1. Background

To help you get the most out of using our handy security policy generator, we've summarised a list of the more technical questions that you should prepare in advance before starting the policy generator. This will just avoid you needing to stop and start as you work through the questionnaire. You can save a link to come back to the questionnaire later, but we think it's always easier to do it in one go. Once you have the answers to these questions, you login to your Apollo account and click on Policies, then Create Policies.

2. Questions

1. What system/s do you use for data logging?
‍
2. How long do you store event logs for?
‍
3. Please provide a couple of sentences to describe your Server Architecture (eg; AWS Microservices etc)
‍

4. What are your SLAs / recovery time objectives for each of the following IT functions?

1. Critical Functions (eg. 2 hours)
2. Necessary Functions (eg. 1 week)
3. Desirable Functions (eg. 1 month)
   

‍

5. Which type of server architecture best describes your organisation's setup?

1. On-premise servers
2. Cloud-based servers (e.g. AWS, Azure, Google Cloud)
3. Hybrid (a mix of on-premise and cloud)
4. Other (please specify)

‍

6. What high availability measures do you have in place?

1. We don’t have any system redundancy in place
2. Our critical servers have redundancy in place
3. All services have complete redundancy and run on at least two instances
4. Other (please specify)

‍

7. What is your organisation's backup strategy?

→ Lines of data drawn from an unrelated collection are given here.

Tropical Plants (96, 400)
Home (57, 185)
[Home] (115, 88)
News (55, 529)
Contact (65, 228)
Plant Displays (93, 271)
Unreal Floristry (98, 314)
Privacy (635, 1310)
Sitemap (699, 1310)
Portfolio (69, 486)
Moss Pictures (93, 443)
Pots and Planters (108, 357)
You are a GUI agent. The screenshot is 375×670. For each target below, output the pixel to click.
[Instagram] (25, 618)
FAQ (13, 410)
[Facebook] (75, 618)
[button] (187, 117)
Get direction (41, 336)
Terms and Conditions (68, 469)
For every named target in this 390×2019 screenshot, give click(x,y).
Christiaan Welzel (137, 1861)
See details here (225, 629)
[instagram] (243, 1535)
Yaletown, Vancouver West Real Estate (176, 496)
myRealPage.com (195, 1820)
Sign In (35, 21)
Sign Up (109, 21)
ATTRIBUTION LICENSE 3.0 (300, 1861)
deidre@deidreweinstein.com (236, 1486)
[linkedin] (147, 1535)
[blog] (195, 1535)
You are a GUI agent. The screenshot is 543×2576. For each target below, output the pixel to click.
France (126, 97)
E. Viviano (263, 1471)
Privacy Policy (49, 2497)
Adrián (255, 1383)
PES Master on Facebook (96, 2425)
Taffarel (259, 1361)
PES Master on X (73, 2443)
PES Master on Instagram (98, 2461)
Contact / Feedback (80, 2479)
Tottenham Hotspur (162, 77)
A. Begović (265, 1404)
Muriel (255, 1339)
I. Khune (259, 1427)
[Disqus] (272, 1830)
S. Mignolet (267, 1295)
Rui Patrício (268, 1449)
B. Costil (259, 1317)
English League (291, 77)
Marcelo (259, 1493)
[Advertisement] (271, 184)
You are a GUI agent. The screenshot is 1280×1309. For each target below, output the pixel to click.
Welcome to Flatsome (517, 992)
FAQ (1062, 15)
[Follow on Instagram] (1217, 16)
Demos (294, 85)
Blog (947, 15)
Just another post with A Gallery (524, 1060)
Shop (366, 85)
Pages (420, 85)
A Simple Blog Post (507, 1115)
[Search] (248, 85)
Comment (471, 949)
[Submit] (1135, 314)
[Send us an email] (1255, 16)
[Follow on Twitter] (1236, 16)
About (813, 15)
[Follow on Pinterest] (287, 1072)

1. No regular backups are performed
2. We perform weekly backups of critical data
3. We perform daily backups of all data
4. We perform daily backups of all data and regularly test the recovery procedure
5. Other (please specify)

‍

8. Where are your backups stored?

1. No regular backups are performed
2. On the same server/s as the original data
3. On separate on-premise servers or storage devices
4. In a separate cloud-based backup solution
5. Offsite at a secure location
6. Other (please specify)

‍

9. Which remote access measures do you have in place?

1. We don’t have any remote access measures in place.
2. Some staff have remote access to some corporate systems.
3. All staff are equipped to work remotely from home using dedicated broadband internet links and laptops in case of a disaster at the company's office.